Clinical inertia tied to worse long-term outcomes in diabetics

11 Nov 2022
Clinical inertia tied to worse long-term outcomes in diabetics

Among patients with type 2 diabetes, clinical inertia appears to worsen long-term glycaemic control, reports a recent study.

Researchers conducted a retrospective analysis of 1,483 diabetes patients (median age 59 years, 64.2 men) who had been treated with a single oral diabetic drug. Clinical inertia was defined as the failure of healthcare providers to intensify treatment, as was measured in the present analysis as the time to such intensification. Participants’ glycaemic control and renal function were followed for 2 years.

More than a third (35.5 percent) of patients faced clinical inertia, with a median time to treatment intensification of 75.5 days from index date. Among those with clinical inertia, 33.8 percent achieved the haemoglobin A1c target of <7.0%. Meanwhile, this threshold was reached by 47.9 percent of those without clinical inertia.

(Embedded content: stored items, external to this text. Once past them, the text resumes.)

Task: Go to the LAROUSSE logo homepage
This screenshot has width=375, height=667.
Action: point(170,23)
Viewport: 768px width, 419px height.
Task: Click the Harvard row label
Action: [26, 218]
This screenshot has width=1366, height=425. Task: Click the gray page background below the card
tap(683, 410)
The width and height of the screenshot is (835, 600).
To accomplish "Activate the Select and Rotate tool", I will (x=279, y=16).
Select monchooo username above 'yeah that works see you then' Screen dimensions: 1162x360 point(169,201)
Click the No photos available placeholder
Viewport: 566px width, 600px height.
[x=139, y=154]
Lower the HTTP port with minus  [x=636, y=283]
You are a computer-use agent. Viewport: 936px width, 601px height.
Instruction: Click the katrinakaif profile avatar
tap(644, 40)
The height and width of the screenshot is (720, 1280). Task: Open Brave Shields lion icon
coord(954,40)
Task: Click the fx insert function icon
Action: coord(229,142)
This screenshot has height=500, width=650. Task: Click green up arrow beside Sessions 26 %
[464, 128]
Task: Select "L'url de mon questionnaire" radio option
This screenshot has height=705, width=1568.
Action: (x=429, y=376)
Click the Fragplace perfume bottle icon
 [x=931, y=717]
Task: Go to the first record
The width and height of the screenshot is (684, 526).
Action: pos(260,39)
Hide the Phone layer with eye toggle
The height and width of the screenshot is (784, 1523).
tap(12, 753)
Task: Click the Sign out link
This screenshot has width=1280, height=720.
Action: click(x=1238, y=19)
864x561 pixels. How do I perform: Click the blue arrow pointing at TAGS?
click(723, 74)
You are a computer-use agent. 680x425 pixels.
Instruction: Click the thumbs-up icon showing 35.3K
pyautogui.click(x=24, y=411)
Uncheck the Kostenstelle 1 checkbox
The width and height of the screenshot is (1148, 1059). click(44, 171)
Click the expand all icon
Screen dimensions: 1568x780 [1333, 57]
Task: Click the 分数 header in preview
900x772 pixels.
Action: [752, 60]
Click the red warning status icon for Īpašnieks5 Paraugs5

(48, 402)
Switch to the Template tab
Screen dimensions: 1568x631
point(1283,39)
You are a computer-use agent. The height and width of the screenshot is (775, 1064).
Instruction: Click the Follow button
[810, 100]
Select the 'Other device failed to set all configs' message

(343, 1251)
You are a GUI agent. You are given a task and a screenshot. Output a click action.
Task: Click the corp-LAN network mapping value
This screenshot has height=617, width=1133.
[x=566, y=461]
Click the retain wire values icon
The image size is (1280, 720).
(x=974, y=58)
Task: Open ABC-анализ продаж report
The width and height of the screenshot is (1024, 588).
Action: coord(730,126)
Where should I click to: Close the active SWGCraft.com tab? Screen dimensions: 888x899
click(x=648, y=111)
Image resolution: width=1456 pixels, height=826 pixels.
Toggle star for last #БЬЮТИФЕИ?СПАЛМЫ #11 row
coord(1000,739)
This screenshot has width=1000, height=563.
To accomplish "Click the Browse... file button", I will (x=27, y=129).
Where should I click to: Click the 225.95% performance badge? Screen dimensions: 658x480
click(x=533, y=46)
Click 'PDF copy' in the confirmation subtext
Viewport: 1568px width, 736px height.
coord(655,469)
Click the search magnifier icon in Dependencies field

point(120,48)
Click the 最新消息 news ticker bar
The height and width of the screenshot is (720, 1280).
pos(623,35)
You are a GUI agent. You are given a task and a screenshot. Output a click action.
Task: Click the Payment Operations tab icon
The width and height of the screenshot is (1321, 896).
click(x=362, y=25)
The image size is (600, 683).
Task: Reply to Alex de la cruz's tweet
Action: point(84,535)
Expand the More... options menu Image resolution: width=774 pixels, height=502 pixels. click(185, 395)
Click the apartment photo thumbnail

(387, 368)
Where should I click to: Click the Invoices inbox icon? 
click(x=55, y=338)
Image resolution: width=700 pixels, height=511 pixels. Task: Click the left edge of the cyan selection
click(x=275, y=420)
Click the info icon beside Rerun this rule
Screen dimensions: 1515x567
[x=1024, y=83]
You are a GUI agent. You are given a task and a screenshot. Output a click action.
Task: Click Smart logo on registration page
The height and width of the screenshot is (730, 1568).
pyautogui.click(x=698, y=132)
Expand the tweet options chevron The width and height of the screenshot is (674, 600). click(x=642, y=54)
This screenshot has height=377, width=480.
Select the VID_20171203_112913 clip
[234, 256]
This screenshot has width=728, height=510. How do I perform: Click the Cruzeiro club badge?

Multivariate logistic regression analysis found that haemoglobin A1c ≥8.0% was a significant protective factor against clinical inertia (adjusted odds ratio [OR], 0.41, 95 percent confidence interval [CI], 0.29–0.56; p<0.0001), as was having hyperlipidaemia (adjusted OR, 0.76, 95 percent CI, 0.61–0.95; p=0.0179).

Meanwhile, having a higher Charlson Comorbidity Index increased the likelihood of clinical inertia (adjusted OR, 1.07, 95 percent CI, 1.01–1.13; p=0.0227). The same was true for longer between-visit intervals (≥10 vs <6 weeks: adjusted OR, 1.74, 95 percent CI, 1.28–2.38; p=0.0005).

“Our findings will inform clinicians of the characteristics of patients associated with clinical inertia and the importance of providing appropriate treatment under clinical practice guidelines,” the researchers said.